§ **TASK BRIEF**
From the line containing "You are a GUI" down to the last line of the listing, quote everything word for word, and nothing else, keeping pictures out.

§ **ENTRIES PROVIDED**
-------

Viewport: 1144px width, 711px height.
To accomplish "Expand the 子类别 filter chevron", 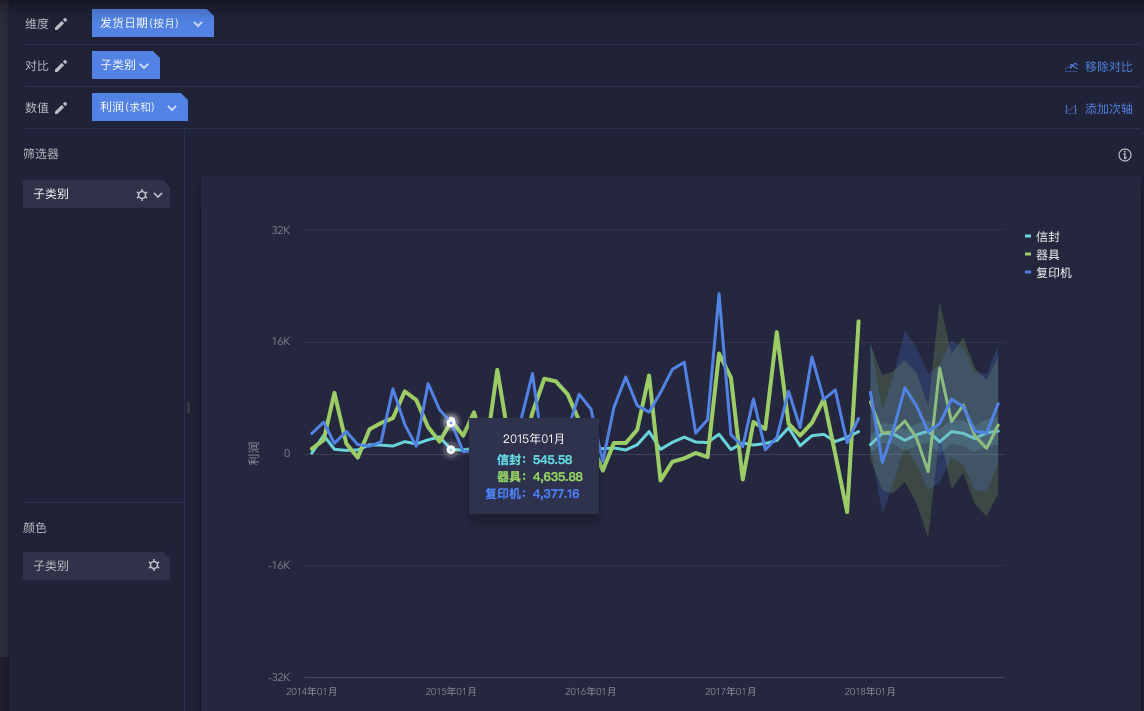I will pos(158,195).
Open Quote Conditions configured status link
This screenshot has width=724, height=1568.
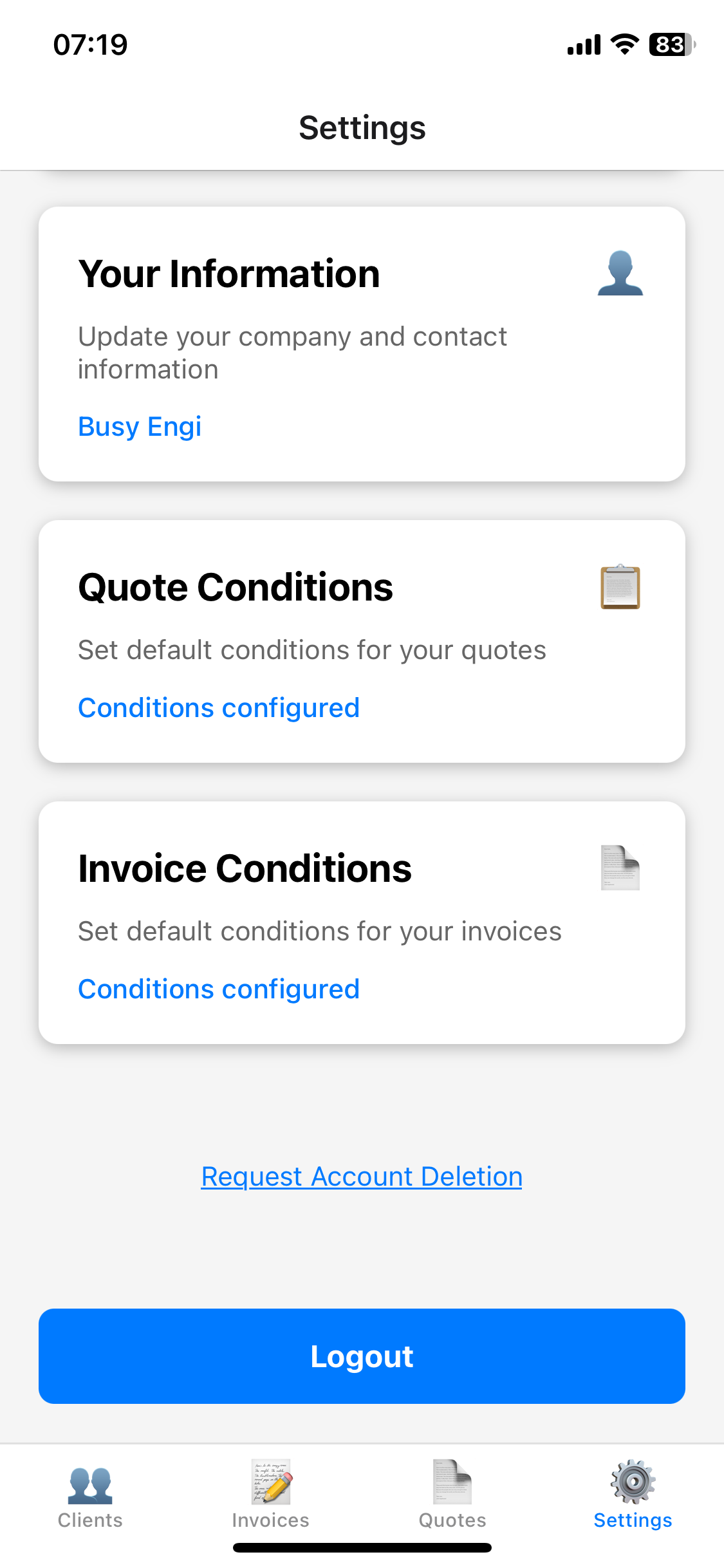[x=219, y=708]
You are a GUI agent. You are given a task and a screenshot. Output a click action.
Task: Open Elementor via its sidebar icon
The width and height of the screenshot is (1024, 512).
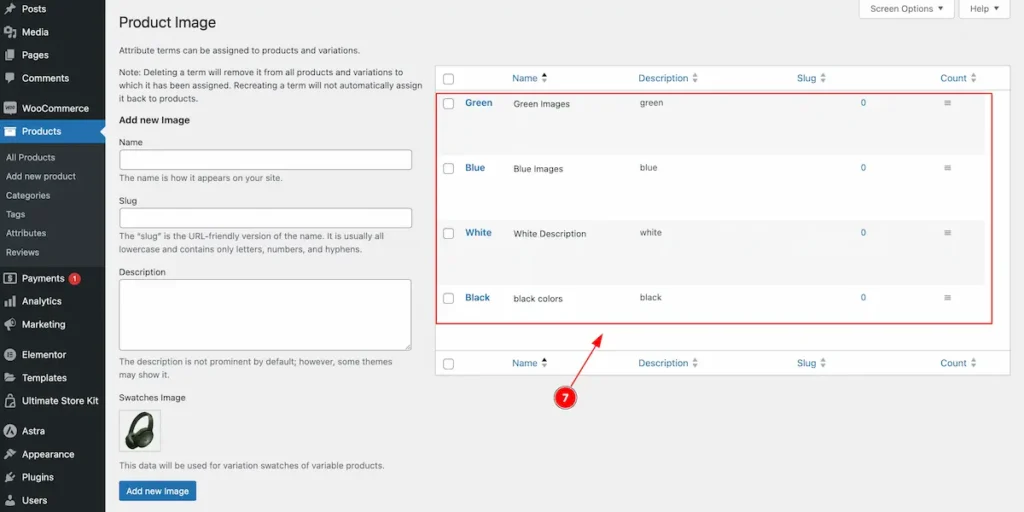10,355
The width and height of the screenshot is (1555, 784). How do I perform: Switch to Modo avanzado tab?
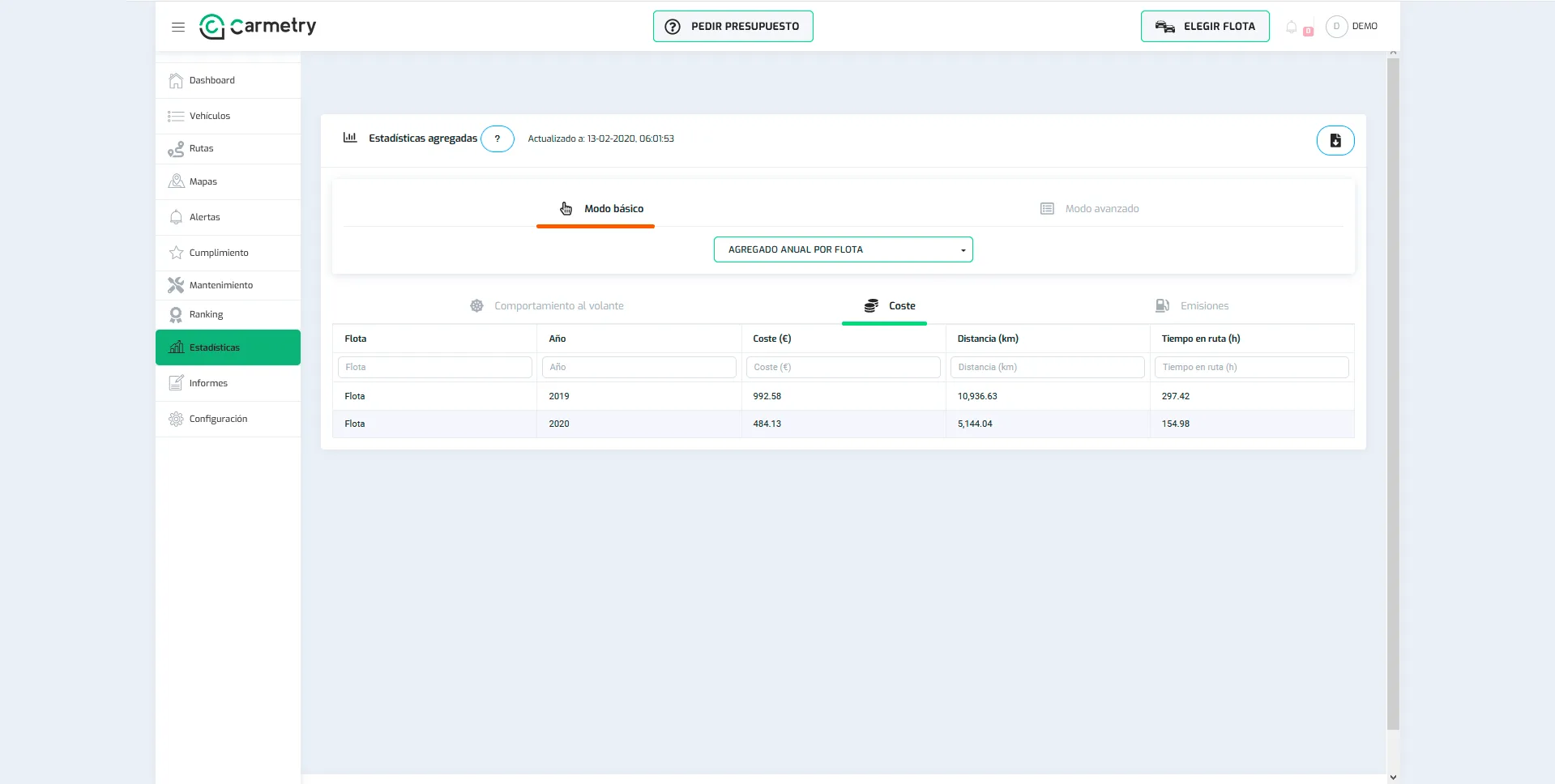(1090, 209)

-------

§ **RESPONSE BOX**
You are a GUI agent. You are given a task and a screenshot. Output a click action.
Task: Open Elementor via its sidebar icon
The width and height of the screenshot is (1024, 512).
10,355
The width and height of the screenshot is (1555, 784). How do I perform: Switch to Modo avanzado tab?
(1090, 209)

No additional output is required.